Question

For the reaction A+B+C→D+E, the initial reaction rate was measured for various initial concentrations of reactants. The following data were collected: Trial [A] (M) [B] (M) [C] (M) Initial rate (M/s) 1 0.10 0.10 0.10 3.0×10−5 2 0.10 0.10 0.30 9.0×10−5 3 0.20 0.10 0.10 1.2×10−4 4 0.20 0.20 0.10 1.2×10−4What is the value of the rate constant k for this reaction? When entering compound units, indicate multiplication of units explicitly using a multiplication dot (multiplication dot in the menu). For example, M−1⋅s−1. Express your answer to two significant figures and include the appropriate units. Indicate the multiplication of units explicitly either with a multiplication dot or a dash.

Answer 1

Answer:

k = 0.030 M⁻²· s⁻¹

Explanation:

Trial    [A] (M)        [B] (M)     [C]( M)    Rate (M/s)

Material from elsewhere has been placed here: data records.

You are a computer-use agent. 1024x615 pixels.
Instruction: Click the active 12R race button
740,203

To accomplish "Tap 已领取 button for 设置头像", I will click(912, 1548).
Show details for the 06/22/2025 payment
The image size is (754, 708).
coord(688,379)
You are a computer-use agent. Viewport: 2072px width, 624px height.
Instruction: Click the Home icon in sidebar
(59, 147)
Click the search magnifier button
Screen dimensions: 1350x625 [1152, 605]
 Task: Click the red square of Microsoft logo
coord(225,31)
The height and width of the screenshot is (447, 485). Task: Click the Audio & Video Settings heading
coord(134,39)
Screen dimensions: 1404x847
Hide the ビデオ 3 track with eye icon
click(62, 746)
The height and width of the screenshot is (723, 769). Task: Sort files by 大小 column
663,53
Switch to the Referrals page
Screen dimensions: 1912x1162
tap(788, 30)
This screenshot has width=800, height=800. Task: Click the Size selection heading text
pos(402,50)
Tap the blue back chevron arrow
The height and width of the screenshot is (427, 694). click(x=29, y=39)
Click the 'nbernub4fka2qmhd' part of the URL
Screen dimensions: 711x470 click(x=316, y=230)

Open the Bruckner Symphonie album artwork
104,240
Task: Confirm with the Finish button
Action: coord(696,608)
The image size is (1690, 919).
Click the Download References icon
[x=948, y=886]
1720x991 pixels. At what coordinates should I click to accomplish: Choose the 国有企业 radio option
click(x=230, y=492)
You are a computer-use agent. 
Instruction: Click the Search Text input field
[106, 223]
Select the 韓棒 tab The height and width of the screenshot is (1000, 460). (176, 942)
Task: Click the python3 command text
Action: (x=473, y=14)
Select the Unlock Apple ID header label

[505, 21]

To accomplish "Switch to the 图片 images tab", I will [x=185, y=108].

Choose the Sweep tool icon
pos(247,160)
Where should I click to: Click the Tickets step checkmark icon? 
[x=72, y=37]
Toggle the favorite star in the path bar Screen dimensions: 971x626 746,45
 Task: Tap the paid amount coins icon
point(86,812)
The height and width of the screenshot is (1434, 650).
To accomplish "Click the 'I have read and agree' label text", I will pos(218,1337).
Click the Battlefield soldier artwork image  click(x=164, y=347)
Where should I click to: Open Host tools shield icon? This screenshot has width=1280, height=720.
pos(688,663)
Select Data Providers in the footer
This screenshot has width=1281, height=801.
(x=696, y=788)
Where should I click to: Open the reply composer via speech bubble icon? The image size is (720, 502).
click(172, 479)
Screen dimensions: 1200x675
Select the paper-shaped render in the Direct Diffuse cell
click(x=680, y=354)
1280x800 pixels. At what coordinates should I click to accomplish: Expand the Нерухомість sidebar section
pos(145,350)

1           0.10           0.10         0.10          3.0 x 10-5

2          0.10           0.10         0.30         9.0 x 10-5

3          0.20          0.10         0.10           1.2 x 10-4

4          0.20          0.20        0.10           1.2 x 10-4

The rate law for the reaction can be written as:

rate = k[A]ᵃ[B]ᵇ[C]ⁿ

To obtain k and the exponents, let´s first write the rates for trials 1 and 2:

rate 1 =  3.0 ×10⁻⁵ = k (0.10)ᵃ·(0.10)ᵇ·(0.10)ⁿ

rate 2 = 9.0 ×10⁻⁵ = k (0.10)ᵃ·(0.10)ᵇ·(0.30)ⁿ     (notice that 0.30 = 3·0.10) Then:

rate 2= 9.0 ×10⁻⁵ = k (0.10)ᵃ·(0.10)ᵇ·(3·0.10)ⁿ

Distributing the exponent:

rate 2 = 9.0 ×10⁻⁵ = k (0.10)ᵃ·(0.10)ᵇ·3ⁿ·(0.10)ⁿ

If we divide rate 2 by rate 1:

rate 2 / rate 1 = 9.0 ×10⁻⁵/ 3.0 ×10⁻⁵ = 3

3 = k (0.10)ᵃ·(0.10)ᵇ·3ⁿ·(0.10)ⁿ / k (0.10)ᵃ·(0.10)ᵇ·(0.10)ⁿ

3 = 3ⁿ

n = 1

In the same way, we can proceed with rate 3 and rate 1 to obtain the exponent "a". Notice that (0.20)ᵃ = 2ᵃ·(0.10)ᵃ

rate 3 / rate 1 =   1.2 x 10⁻⁴ / 3.0 x 10⁻⁵ = 4

4 = k·2ᵃ·(0.10)ᵃ·(0.10)ᵇ·(0.10) /  k (0.10)ᵃ·(0.10)ᵇ·(0.10)

4 = 2ᵃ

a = 2

To obtain "b" we use trial 4 and trial and trial 3:

rate 4 / rate 3 = 1.2 x 10⁻⁴ / 1.2 x 10⁻⁴  = 1

1 = k·(0.2)²·2ᵇ·(0.1)ᵇ·(0.1) / k·(0.2)²·(0.1)ᵇ·(0.1)

1 = 2ᵇ

b = 0

The rate law will be:

rate = k[A]²[B]⁰[C]

Solving for k:

k = rate / [A]²[B]⁰[C]

Now, let´s calculate k for each trial. The value of k will be the average value:

k1 = 3.0 ×10⁻⁵ M/s / (0.10 M)²·(0.10 M)⁰·(0.10 M)

k1 = 3.0 ×10⁻⁵ M/s/ 1.0 × 10⁻³ M³ = 0.030 M⁻²· s⁻¹

k2 = 9.0 ×10⁻⁵ M/s / (0.10 M)²·(0.10 M)⁰·(0.30 M) = 0.030 M⁻²· s⁻¹

k3 = 1.2 x 10⁻⁴ M/s / (0.20 M)²·(0.10 M)⁰·(0.10 M) = 0.030 M⁻²· s⁻¹

k4 =  1.2 x 10⁻⁴ M/s / (0.20 M)²·(0.20 M)⁰·(0.10 M) = 0.030 M⁻²· s⁻¹

The value of k is  0.030 M⁻²· s⁻¹